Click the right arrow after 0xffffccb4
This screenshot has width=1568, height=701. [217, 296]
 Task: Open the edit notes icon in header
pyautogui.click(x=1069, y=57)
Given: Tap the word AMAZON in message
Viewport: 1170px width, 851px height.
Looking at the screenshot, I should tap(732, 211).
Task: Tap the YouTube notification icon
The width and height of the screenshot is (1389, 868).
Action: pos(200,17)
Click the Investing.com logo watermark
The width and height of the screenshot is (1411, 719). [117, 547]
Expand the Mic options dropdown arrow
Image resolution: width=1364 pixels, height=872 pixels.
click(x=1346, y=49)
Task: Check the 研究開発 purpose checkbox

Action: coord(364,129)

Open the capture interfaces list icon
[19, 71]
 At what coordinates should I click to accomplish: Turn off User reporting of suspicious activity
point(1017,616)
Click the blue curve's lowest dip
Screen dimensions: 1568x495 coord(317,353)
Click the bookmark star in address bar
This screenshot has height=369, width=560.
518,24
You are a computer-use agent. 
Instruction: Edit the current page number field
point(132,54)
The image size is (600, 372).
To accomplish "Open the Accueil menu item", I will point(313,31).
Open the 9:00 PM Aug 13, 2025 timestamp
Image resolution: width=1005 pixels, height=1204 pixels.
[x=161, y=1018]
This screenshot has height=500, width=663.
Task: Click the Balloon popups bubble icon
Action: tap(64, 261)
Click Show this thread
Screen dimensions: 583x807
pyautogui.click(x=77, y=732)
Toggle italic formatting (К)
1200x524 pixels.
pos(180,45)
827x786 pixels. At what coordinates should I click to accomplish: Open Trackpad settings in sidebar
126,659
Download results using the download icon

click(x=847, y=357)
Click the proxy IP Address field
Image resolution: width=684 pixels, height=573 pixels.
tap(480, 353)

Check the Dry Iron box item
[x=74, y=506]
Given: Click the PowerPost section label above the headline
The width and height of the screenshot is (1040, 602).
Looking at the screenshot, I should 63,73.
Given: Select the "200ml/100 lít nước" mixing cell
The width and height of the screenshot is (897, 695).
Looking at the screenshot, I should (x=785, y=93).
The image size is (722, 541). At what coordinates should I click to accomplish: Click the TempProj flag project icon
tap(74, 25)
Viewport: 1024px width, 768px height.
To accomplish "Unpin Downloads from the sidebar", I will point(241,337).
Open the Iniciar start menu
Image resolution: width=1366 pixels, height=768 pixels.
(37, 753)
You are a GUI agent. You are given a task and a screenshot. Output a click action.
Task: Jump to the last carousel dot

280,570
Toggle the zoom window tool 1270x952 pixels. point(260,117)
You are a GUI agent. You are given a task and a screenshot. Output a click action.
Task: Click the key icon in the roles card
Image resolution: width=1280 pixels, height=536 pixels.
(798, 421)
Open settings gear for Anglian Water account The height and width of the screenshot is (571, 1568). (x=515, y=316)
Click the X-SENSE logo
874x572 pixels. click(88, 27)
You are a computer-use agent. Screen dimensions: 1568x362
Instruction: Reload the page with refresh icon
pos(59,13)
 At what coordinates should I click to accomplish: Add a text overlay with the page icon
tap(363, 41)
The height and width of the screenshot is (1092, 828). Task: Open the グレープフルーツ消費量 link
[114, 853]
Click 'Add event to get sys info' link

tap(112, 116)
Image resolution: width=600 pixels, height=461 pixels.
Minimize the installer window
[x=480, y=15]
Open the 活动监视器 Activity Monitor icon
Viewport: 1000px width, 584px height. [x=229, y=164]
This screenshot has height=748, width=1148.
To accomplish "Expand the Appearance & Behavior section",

* Your task *
Which lines run from the one containing "At what coordinates should I click to accomplish: Add" to the end of the entries above? Quote exactly those, and only those.

* The completed task *
 At what coordinates should I click to accomplish: Add a text overlay with the page icon
tap(363, 41)
The height and width of the screenshot is (1092, 828). Task: Open the グレープフルーツ消費量 link
[114, 853]
Click 'Add event to get sys info' link

tap(112, 116)
Image resolution: width=600 pixels, height=461 pixels.
Minimize the installer window
[x=480, y=15]
Open the 活动监视器 Activity Monitor icon
Viewport: 1000px width, 584px height. [x=229, y=164]
This screenshot has height=748, width=1148.
To accomplish "Expand the Appearance & Behavior section",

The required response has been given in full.